Written problem a> Echo the entries below verbatim, everything from the first line of the entries down to the line containing "pos(83,310)", including both of those lines.

---------------

/semantic-data-integration

Semantic data integration for university datasets

Primary LanguagePython

🎓 Semantic Data Integration Project

University of Passau | Summer Semester 2025 | Master's Degree Project

Python Pandas NumPy License

📋 Overview

A comprehensive implementation of semantic data integration techniques for matching and integrating heterogeneous university datasets. This project demonstrates advanced schema matching, XML processing, and similarity computation methods.

🎯 Key Features

  • Multi-metric Similarity Matching (Edit Distance, Jaro-Winkler, Word2Vec)
  • XML Data Processing (Node-based & Path-based matching)
  • Mediated Schema Integration for heterogeneous datasets
  • Performance Evaluation with Precision, Recall, and F1-Score metrics

👥 Team

Team Member Role
Shirin Shoghli Team Member
Sanaz Bayat Team Member
Shahrzad Torabi Team Member
Navid Hadipour Limouei Team Member

🏗️ Project Structure

semantic-data-integration-main/
├── 📁 Datasets/                 # Source datasets & mediated schema
│   ├── CollegesUniversities.xlsx
│   ├── CollegeUniversityCampuses.xlsx
│   ├── NationalUniversitiesRankings.xlsx
│   ├── MediatedSchema.xlsx
│   └── TableColumn.docx
├── 🐍 Implementation/           # Python implementation
│   ├── StringMatchingExample.py
│   ├── ParseXML.py
│   ├── Task10_Parsing_XML_-_Node.py
│   └── Task10_Parsing_XML_-_Path.py
└── 📄 Reports/                  # Project documentation
    ├── Report_Task_01.pdf
    ├── Report_Task_02.pdf
    └── Report-Task_03.pdf

🚀 Quick Start

Prerequisites

pip install numpy pandas thefuzz scipy jarowinkler gensim openpyxl

Running the Project

# String Matching Example
cd Implementation
python StringMatchingExample.py

# XML Parsing
python ParseXML.py

# Node-based XML Processing
python Task10_Parsing_XML_-_Node.py

# Path-based XML Processing
python Task10_Parsing_XML_-_Path.py

📊 Datasets

Dataset Description
CollegesUniversities.xlsx University names, addresses, contact details, employee info
CollegeUniversityCampuses.xlsx Campus data, student counts, scholarships
NationalUniversitiesRankings.xlsx Rankings, enrollment, tuition fees, academic metrics
MediatedSchema.xlsx Unified schema integrating all source datasets

🔧 Implementation Details

Core Components

1. String Matching (StringMatchingExample.py)

---------------

Written problem b> Which metrics does the semantic data integration project page list for performance evaluation?

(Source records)
---------------

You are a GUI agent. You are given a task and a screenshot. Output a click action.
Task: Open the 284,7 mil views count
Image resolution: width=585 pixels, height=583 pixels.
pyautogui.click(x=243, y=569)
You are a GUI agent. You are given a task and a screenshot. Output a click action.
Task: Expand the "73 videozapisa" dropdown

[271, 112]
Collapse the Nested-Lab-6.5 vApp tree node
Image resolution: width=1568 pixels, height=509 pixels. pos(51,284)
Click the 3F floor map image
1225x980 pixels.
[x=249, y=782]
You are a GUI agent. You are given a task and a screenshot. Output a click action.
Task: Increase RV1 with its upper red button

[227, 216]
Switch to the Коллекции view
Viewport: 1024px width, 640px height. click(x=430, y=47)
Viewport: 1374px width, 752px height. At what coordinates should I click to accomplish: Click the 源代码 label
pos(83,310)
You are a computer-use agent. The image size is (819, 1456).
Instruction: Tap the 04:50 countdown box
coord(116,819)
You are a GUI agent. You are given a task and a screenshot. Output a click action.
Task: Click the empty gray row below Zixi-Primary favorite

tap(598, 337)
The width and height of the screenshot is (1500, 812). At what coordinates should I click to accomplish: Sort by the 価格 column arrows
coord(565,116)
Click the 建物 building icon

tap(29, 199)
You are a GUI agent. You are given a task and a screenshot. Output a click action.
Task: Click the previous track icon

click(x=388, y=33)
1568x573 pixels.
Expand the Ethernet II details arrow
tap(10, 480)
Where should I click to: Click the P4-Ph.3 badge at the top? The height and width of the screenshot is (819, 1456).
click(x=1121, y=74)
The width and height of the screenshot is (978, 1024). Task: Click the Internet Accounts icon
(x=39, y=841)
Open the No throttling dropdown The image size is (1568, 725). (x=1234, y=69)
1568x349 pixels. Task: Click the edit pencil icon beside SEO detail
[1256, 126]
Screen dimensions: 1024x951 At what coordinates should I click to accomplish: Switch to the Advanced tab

---------------

Written solution a>
You are a GUI agent. You are given a task and a screenshot. Output a click action.
Task: Open the 284,7 mil views count
Image resolution: width=585 pixels, height=583 pixels.
pyautogui.click(x=243, y=569)
You are a GUI agent. You are given a task and a screenshot. Output a click action.
Task: Expand the "73 videozapisa" dropdown

[271, 112]
Collapse the Nested-Lab-6.5 vApp tree node
Image resolution: width=1568 pixels, height=509 pixels. pos(51,284)
Click the 3F floor map image
1225x980 pixels.
[x=249, y=782]
You are a GUI agent. You are given a task and a screenshot. Output a click action.
Task: Increase RV1 with its upper red button

[227, 216]
Switch to the Коллекции view
Viewport: 1024px width, 640px height. click(x=430, y=47)
Viewport: 1374px width, 752px height. At what coordinates should I click to accomplish: Click the 源代码 label
pos(83,310)

Written solution b> Precision, Recall, and F1-Score.